Aquele jovenzinho, formado de pouco, depois de vencer duras etapas em sua vidinha humilde de gente pobre, nascido e, felizmente, emigrado da rocinha prejuizenta dos pais, semi- alfabetizados, um dia viu, naqueles olhinhos sensíveis de onde emergia sensibilidade tamanha, só de ver alguma avezinha despencar do ninho, sem asas preparadas para voar, de sua face tristonha despencavam gotas salinas do canto dos olhos, as quais se nomeavam de lágrimas.

Pode parecer de pouco entendimento o parágrafo acima. Segundo meus honoráveis e letrados revisores, pessoas para as quais tiro o chapéu (nos últimos tempos tenho usado chapéu para tapar a careca do sol), professores Antonio Russi e Luiz Fernando de Oliveira, o escritor que se alonga demasiado nas frases corre o risco de se perder e fazer perder no meio do caminho quem passa os olhos no que ele escreveu.  Mas, como sou cavalo velho não perco o trote. Insisto, persito, e vou amontoando letras ao Deus me acuda.

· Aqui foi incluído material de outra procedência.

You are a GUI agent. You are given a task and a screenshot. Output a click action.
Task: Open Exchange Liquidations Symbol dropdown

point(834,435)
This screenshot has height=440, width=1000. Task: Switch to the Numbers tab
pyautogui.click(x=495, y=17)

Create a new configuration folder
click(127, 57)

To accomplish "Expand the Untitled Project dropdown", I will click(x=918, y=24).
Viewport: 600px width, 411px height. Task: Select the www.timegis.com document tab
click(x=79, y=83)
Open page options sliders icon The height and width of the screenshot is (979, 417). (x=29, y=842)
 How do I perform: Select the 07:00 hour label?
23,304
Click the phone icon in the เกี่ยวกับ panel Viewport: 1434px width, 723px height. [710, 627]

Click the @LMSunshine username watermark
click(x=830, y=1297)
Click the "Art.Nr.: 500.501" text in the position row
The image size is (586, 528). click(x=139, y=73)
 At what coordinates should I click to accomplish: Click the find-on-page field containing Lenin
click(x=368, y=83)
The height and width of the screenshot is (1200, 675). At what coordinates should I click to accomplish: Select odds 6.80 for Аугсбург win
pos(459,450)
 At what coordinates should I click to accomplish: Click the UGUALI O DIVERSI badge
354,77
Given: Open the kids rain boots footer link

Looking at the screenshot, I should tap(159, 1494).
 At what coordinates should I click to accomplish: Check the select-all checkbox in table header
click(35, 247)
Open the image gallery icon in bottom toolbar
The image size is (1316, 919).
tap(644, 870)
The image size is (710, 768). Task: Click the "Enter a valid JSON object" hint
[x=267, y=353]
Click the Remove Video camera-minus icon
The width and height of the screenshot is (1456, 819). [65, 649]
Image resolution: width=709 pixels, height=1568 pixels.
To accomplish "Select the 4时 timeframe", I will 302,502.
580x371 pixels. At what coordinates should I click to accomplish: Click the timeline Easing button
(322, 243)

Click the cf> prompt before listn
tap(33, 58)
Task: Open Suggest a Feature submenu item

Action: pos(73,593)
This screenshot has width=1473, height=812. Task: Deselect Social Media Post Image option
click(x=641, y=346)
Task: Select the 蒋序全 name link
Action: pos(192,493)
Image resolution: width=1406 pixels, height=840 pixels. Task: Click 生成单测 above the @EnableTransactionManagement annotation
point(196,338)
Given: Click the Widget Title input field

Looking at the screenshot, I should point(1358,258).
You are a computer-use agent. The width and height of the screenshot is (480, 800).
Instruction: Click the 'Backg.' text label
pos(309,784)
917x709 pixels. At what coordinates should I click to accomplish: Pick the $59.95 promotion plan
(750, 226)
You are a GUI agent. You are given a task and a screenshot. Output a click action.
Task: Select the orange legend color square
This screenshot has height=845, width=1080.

Voltando ao parágrafo anterior, parece que em verdade deixei a desejar, pois terminei-o de forma abrupta, sem expressar o fim da história, que mal começou a ser inventada.

Acontece que o jovem profissional da medicina, o primeiro na família de gente singela, mãos caludas e afeitas ao trabalho duro, põe duro nisso!, era dotado de uma capacidade de estudo e de inteligência única naquela família pouco erudita.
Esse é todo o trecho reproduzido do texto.